Court Opinion

ID: 9586759
Source: CourtListenerOpinion
Date Created: 2023-08-21 23:14:40.706926+00
Date Added: 2024-06-11T17:32:50.201727
License: Public Domain

Barrow, J.,
dissenting.
Since the evidence, in my opinion, supports the commission’s finding of disability, I would affirm the award. The uncontradicted medical evidence showed that Bateman was significantly disabled, and his unsuccessful efforts to find employment illustrated that his remaining capacity to work was of little or no economic value. Weighing the evidence underlying these factual conclusions was the Industrial Commission’s function.
Bateman’s injury caused a long period of recuperative disability and permanent disability. He was compensated for various periods of temporary total and temporary partial disability between his accident on November 3, 1980 and December 29, 1985. He then received an award for a ten percent permanent partial disability of his right leg. During this time several surgical procedures were performed on his right knee.
He is still unable to return to his regular work. The treating orthopedist advised him “to avoid work involving stooping, crawling, kneeling, and climbing” and to “also avoid prolonged walking or standing on concrete floors . . . .”
*469Bateman has no education or experience for the sedentary employment to which he is now limited. He graduated from high school but dropped out of a course in automotive mechanics at Thomas Nelson Community College after approximately one quarter of studying. He has worked only as a retail clerk, working for this employer and several others.
Bateman’s limited education, experience and physical capacity place him within the category of workers to whom the so called “odd-lot doctrine” applies. These are workers who, “while not all together incapacitated for work, are so handicapped that they will not be employed regularly in any well-known branch of the labor market.” 2 A. Larson, Workmens Compensation Law § 57.51(a) (1987). Judge Cardozo once described such a worker as follows:
[A]n unskilled or common laborer . . . [who] coupled his request for employment with notice that the labor must be light. The applicant imposing such conditions is quickly put aside for more versatile competitors. Business has little patience with the suitor for ease and favor. He is the “odd lot” man, the “nondescript in the labor market.” Work, if he gets it, is likely to be casual and intermittent.
Jordan v. Decorative Co., 230 N.Y. 522, 525, 130 N.E. 634, 635-36 (1921) (citations omitted). Although his remaining capacity to work was limited, Bateman attempted to market it. The commission was persuaded that his efforts were credible and identified his “bona fide attempts” to secure employment with at least twelve employers during the six months preceding the hearing before the deputy commissioner. The commission also observed that Bateman tried to market his remaining work capacity as far back as 1984 and said “[i]t can hardly be said upon the record before us that the claimant is malingering.”
In the face of this effort by Bateman, the failure of the employer or the insurance carrier to assist him in marketing this limited capacity to work is notable. The employer did not offer employment to Bateman, suggesting its recognition of his severe work limitations. While complaining that Bateman did not seek the assistance of the Virginia Employment Commission, the employer offered no evidence of its attempt to assist him in registering with that agency. Finally, even though the employer retained an employment specialist to examine employment opportunities for *470Bateman and offer evidence about them, neither the specialist’s assistance nor his findings were offered to Bateman to assist him in his job search.

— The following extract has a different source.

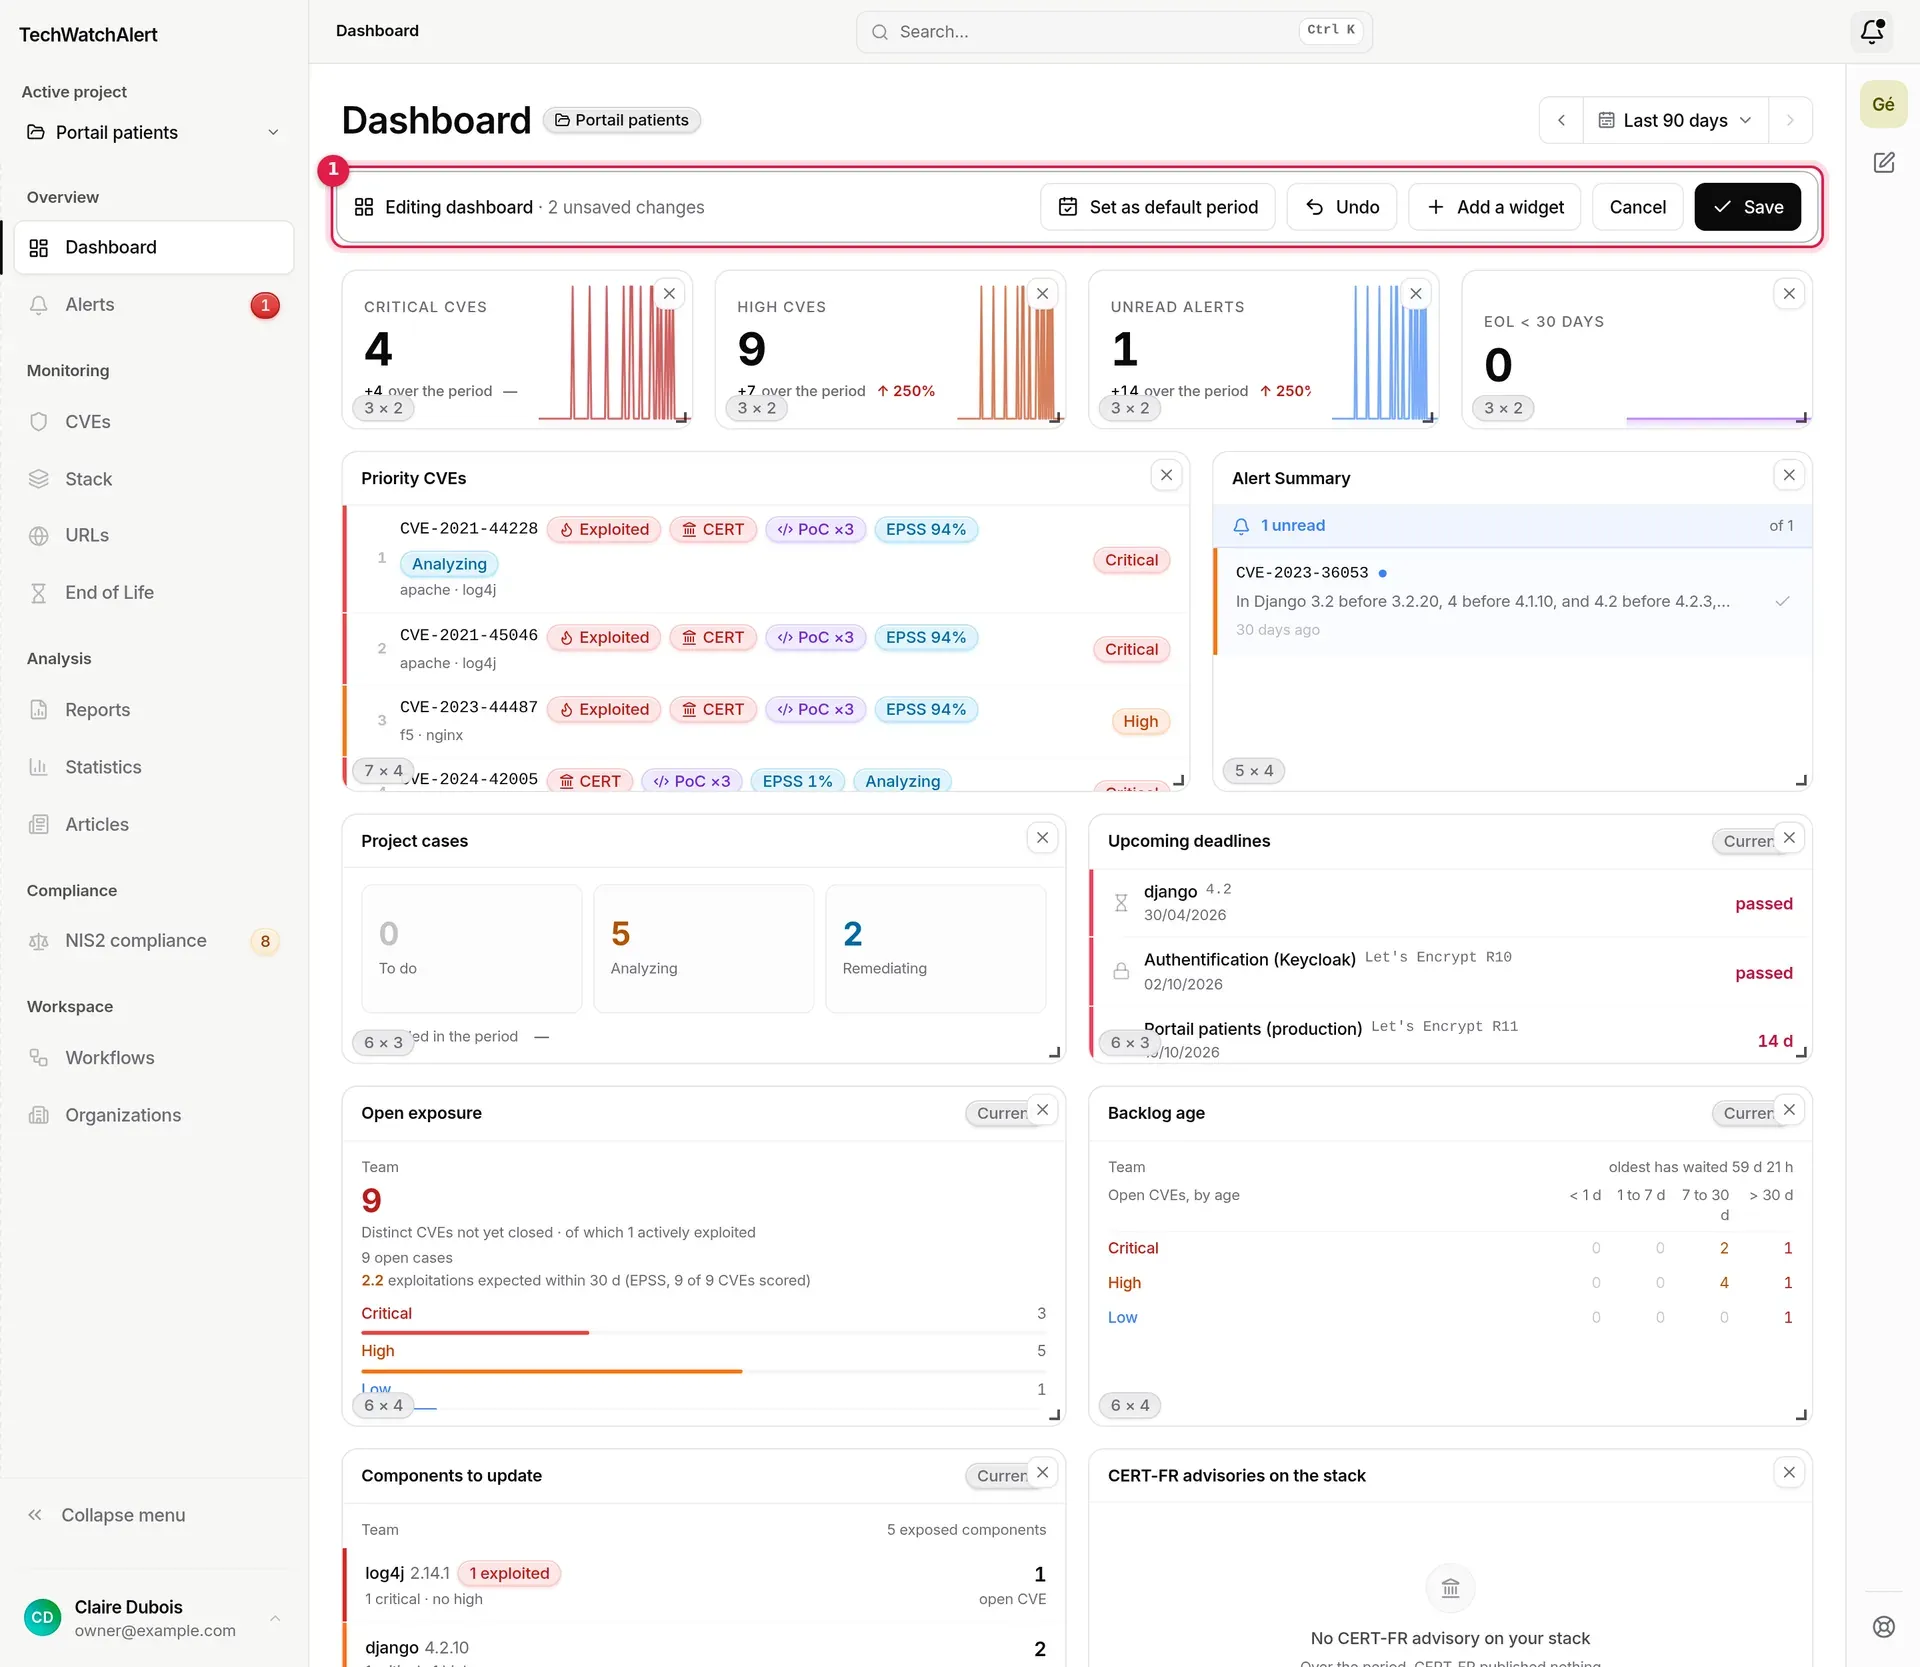Save the dashboard changes
The width and height of the screenshot is (1920, 1667).
pyautogui.click(x=1747, y=207)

Since Bateman’s efforts to find employment and medical evidence of the extent of his disability were carefully weighed by the commission, its finding of disability should not be disturbed without identifying the commission’s misapplication, if any, of the law. The commission had to decide whether Bateman’s remaining work capacity was marketable. This Court should not superimpose its judgment for the judgment of the commission without identifying what factors, if any, the commission failed to consider, or considered when it should not have. For these reasons, I would affirm the commission.